De l’avis général, la formation, la recherche et l’innovation vont occuper à l’avenir une place de plus en plus importante dans notre pays. Dans ce contexte,
nous sommes nombreux à attendre depuis des années une loi donnant aux universités des capacités accrues de développement. Des capacités accrues, c’est-à-dire une organisation d’un autre ordre,
un mode de fonctionnement différent, mais aussi des moyens financiers et humains renforcés, car nous ne pouvons plus accepter que la dépense consacrée en France pour un étudiant soit inférieure
à celle qui est réservée à tout autre bénéficiaire du service public de l’enseignement, avant comme après le baccalauréat.

 La loi « Libertés et Responsabilités des Universités » (LRU) a été promulguée le 11 août 2007. Dans le code de l’éducation -code qui rappelle (chapitre
III du Livre Premier) les objectifs et missions du service public de l’enseignement supérieur auxquels nous sommes tous très attachés- elle modifie un certain nombre d’articles issus de la loi
du 26 janvier 1984.

Cette loi suscite aujourd’hui des discussions, des inquiétudes, des résistances. Les UFR de lettres et langues et de sciences humaines et arts sont «
bloquées » depuis plus d’une semaine et une grande partie des enseignements ne peuvent y avoir lieu. J’ai donc décidé de vous écrire cette lettre, d’abord pour corriger quelques erreurs qui
circulent, ensuite pour vous donner mon sentiment personnel sur cette loi : sans doute ne répond-t-elle pas pleinement aux attentes de la communauté universitaire, mais il est clair que
l’immobilisme ouvrirait une voie royale à tous ceux (personnes et établissements privés) qui souhaitent, eux, afficher d’autres modalités de gouvernance et de fonctionnement, et réaliser tôt ou
tard des projets concurrentiels.

*

En ce qui concerne l’information sur la loi, il est important que le débat qui s’est engagé à son propos (ou à partir d’elle) ne se perde pas sur de fausses
pistes : le texte de la loi LRU ainsi que celui de la loi de 1984 et un relevé des différences entre les deux textes figurent désormais sur notre site
(
http://www.univ-poitiers.fr). La simple lecture de ces textes devrait permettre d’en finir avec certaines craintes fortement exprimées :

– cette loi ne modifie rien quant au principe de la non sélection à l’entrée à l’université. Elle réaffirme au contraire la possibilité pour
chaque bachelier de s’inscrire dans la filière de son choix. Elle demande seulement que l’université puisse conseiller utilement le candidat à ce choix (procédure déjà mise en place dans notre
université à la dernière rentrée universitaire) ;

– cette loi ne modifie rien quant à la fixation des droits d’inscription, définis nationalement et par arrêté ministériel. Elle n’ouvre pas
plus le droit pour une université de décider, toute seule, localement, de droits d’inscription particuliers.

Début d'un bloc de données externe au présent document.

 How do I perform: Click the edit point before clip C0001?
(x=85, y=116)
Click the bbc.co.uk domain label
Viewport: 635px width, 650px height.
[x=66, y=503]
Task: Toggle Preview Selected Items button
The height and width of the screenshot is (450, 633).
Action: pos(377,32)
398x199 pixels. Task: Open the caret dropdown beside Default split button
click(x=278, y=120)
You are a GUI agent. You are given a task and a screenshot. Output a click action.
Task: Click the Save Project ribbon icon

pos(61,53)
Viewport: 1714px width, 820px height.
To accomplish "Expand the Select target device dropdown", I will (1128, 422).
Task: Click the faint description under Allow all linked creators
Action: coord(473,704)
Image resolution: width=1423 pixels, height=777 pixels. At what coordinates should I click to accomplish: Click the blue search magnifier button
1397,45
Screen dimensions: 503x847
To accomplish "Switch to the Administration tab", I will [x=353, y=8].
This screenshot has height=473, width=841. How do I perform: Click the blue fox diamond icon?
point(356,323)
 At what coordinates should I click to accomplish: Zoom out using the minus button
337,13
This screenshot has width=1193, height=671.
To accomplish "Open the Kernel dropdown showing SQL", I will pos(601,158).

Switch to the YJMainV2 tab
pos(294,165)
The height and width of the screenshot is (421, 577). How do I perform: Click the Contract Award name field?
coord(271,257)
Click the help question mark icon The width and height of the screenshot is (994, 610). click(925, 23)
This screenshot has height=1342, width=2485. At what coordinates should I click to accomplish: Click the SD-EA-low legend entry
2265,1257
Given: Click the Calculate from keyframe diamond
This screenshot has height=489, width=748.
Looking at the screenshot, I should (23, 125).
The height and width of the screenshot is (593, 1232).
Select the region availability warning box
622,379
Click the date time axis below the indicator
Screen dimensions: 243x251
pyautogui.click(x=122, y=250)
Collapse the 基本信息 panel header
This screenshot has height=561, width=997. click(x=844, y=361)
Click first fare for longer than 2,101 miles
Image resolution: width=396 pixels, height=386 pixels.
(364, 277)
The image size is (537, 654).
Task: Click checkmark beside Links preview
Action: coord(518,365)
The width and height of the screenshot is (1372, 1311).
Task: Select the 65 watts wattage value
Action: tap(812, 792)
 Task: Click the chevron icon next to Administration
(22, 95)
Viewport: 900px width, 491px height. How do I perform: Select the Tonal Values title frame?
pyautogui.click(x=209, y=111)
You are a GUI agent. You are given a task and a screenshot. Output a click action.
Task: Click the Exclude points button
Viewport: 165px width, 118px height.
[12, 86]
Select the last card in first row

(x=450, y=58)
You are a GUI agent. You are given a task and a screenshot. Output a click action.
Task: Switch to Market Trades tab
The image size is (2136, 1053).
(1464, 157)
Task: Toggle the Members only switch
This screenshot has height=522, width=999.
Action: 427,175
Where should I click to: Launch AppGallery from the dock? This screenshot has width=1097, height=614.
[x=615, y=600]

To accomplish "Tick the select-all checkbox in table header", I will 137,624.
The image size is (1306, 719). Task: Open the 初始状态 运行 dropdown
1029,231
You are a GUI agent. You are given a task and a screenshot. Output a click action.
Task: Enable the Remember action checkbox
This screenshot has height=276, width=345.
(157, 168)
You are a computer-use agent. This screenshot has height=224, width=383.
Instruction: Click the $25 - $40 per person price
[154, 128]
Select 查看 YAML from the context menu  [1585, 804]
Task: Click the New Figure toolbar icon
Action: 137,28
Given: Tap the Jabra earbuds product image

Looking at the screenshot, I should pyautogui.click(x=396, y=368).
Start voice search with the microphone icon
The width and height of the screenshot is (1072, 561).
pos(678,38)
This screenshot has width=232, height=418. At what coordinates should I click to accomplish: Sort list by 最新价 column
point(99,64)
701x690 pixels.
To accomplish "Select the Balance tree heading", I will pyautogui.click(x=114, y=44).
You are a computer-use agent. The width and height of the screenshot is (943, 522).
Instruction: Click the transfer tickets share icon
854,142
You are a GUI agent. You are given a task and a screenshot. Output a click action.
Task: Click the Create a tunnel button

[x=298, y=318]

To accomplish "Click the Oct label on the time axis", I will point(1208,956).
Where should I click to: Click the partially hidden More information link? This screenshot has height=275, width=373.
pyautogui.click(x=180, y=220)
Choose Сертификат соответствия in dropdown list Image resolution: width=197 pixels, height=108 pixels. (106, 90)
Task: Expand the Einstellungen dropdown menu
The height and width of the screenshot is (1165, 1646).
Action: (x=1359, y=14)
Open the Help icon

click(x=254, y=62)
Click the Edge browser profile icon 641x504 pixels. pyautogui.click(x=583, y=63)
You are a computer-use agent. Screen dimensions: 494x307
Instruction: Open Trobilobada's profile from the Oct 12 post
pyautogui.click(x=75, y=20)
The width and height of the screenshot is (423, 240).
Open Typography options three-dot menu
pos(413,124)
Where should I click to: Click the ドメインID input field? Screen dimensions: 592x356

– cette loi ne modifie rien quant au monopole de la collation des grades et diplômes exercé par l’Etat. Les filières de formation offertes
par une université continueront donc d’être décidées à l’issue de la négociation entre l’université et le ministère (contrat quadriennal). La loi LRU ne change rien à ce mécanisme, qu’elle
renforce au contraire par la place centrale désormais réservée au contrat dans la loi.

*

Quels sont donc les points sur lesquels la loi LRU apporte des changements ?

Le président : la loi fait-elle vraiment de lui un super manager doté de tous les pouvoirs ? La lecture comparée du texte de la loi de 1984
et de celui de 2007 ne permet guère de l’affirmer. Au demeurant, j’ai observé que le CA, et c’est une nouveauté, exercera désormais un contrôle sur ses actions et ses décisions. Certes, et
c’est là la principale modification, aucune affectation (sauf pour ce qui concerne de l’affectation des agrégés de l’enseignement supérieur) ne peut désormais être prononcée s’il émet un
avis défavorable motivé. Ce pouvoir inquiète… et j’estime pour ma part qu’il aurait été sage de le laisser entre les mains du conseil d’administration… mais j’observe que les
directeurs d’IUT, qui disposent d’un pouvoir similaire depuis de nombreuses années, ne l’ont quasiment jamais utilisé (une seule fois en quinze ans à Poitiers) !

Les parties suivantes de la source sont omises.